» EXPLORE THE MATERIAL:
• a. From the Ballerina and Salesforce article, reproduce word for word the part that opens with the words containing "Below are some" and closes with "data by xpath.".
• b. In the Ballerina and Salesforce article, what SOAP version will be used?

:: DOCUMENT EXCERPT ::

Introduction
Ballerina is a programming language which is designed to do integrations with applications and services that can handle all integration scenarios. It is a language which is flexible which allows you to build your integrations from sequence diagrams as well. Its native support for REST, Swagger, JSON, XML and also the support for popular connectors like Facebook, twitter, salesforce makes Ballerina a powerful language. The beauty of Ballerina is exposed by its own composer which allows you to easily draw diagrams that generates the integration code for you and vise versa. Ballerina language syntax is modeled after the best practices of popular languages like Java.
Ballerina contains Salesforce SOAP and REST connectors that allows you to easily work with records in Salesforce, a web-based service that allows organizations to manage Customer Relationship Management (CRM) data. You can use the Salesforce connector to create, query, retrieve, update, and delete records in your organization's Salesforce data. The connector uses the Salesforce APIs to interact with Salesforce.
Nowadays most companies use Salesforce to monitor, maintain and manage their customer relationships in order to optimize revenue growth. Salesforce is known as the world’s first CRM platform which can be accessible from anywhere over the internet which also perfectly utilizes the Cloud computing concept. Salesforce App Cloud provides an integrated architecture that lets you focus on building solutions using Salesforce that can improve Enterprise Business generation. Developers can now assemble applications with a few clicks or code and then instantly launch them across any device to connect with customers, employees or partners.
Below are some of the advantages that you can gain by using Ballerina when it comes to Salesforce.
Easy to integrate with Salesforce APIs
Query/Insert/Update data within Ballerina
Enrich queried results into standard coding formats like JSON, XML
Connect to other third party backends where you can easily send the enriched data
User Story
In enterprise Salesforce integration scenarios, most often than not there is a backend which expects Salesforce user account details in a json object format. This post will demonstrate how easy it is to query Salesforce objects and construct a json object as expected by the backend, using Ballerina.
Used tools and techniques
Use Salesforce Soap connector provided by Ballerina to create the connection and query the record.
Retrieve the data by xpath.
Transform the record into a JSON object using particular transformation functions and build the json object.
Send it to a backend which expects the enriched JSON object
Resources
Ballerina 0.8.6 distribution
Prerequisites
User should have a salesforce Dev account with username, password and security token
Note : 39.0 is the API version
Soap version 1.1 will be used
Let's Code ..
Step 1 : Starting the Composer
You can simply use ballerina composer to code since it provides you both the designer and source view. In order to start the composer, go to <BALLERINA_HOME>/bin and type ‘sh composer’ for unix based systems or ‘composer’ for windows.
You will see a log as,
INFO - Ballerina Composer URL: http://localhost:9091
You can open the Composer tool in your browser, using the following URL.

:::
:: DATASET ENTRIES ::

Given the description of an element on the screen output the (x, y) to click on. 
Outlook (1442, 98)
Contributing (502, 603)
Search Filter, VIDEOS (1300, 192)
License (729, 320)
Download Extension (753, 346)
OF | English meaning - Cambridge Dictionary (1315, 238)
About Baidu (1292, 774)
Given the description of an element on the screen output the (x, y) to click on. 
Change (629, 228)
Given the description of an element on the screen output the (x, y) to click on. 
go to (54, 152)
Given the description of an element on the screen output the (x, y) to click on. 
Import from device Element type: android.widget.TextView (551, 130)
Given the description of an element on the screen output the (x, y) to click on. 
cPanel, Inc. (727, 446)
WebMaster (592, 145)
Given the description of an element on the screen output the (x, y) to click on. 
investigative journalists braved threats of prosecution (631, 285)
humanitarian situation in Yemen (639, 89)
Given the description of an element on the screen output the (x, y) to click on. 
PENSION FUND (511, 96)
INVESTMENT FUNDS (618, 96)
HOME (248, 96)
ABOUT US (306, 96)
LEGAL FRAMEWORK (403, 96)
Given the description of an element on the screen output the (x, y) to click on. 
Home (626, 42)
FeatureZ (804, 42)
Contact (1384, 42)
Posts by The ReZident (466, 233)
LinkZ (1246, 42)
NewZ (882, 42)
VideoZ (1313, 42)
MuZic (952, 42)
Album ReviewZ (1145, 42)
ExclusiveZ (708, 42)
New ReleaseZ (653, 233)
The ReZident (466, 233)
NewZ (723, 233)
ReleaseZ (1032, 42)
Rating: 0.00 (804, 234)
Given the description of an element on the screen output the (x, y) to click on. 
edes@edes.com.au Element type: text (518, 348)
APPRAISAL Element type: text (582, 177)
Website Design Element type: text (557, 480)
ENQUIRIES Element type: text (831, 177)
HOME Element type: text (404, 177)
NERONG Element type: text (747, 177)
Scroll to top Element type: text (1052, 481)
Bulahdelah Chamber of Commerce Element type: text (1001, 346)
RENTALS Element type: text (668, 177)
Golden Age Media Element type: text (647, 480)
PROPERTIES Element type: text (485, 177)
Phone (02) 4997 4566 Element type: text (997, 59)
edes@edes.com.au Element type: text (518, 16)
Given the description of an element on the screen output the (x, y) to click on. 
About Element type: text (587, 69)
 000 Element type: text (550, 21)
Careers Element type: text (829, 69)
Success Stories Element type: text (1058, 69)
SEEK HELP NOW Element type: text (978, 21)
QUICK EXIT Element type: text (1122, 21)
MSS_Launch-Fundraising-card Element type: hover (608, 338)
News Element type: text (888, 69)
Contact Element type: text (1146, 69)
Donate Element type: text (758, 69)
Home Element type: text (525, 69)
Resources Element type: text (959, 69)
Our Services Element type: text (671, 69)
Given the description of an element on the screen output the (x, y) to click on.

:::

» ANSWERS BY ITEM:
• a.
Below are some of the advantages that you can gain by using Ballerina when it comes to Salesforce.
Easy to integrate with Salesforce APIs
Query/Insert/Update data within Ballerina
Enrich queried results into standard coding formats like JSON, XML
Connect to other third party backends where you can easily send the enriched data
User Story
In enterprise Salesforce integration scenarios, most often than not there is a backend which expects Salesforce user account details in a json object format. This post will demonstrate how easy it is to query Salesforce objects and construct a json object as expected by the backend, using Ballerina.
Used tools and techniques
Use Salesforce Soap connector provided by Ballerina to create the connection and query the record.
Retrieve the data by xpath.

• b. SOAP version 1.1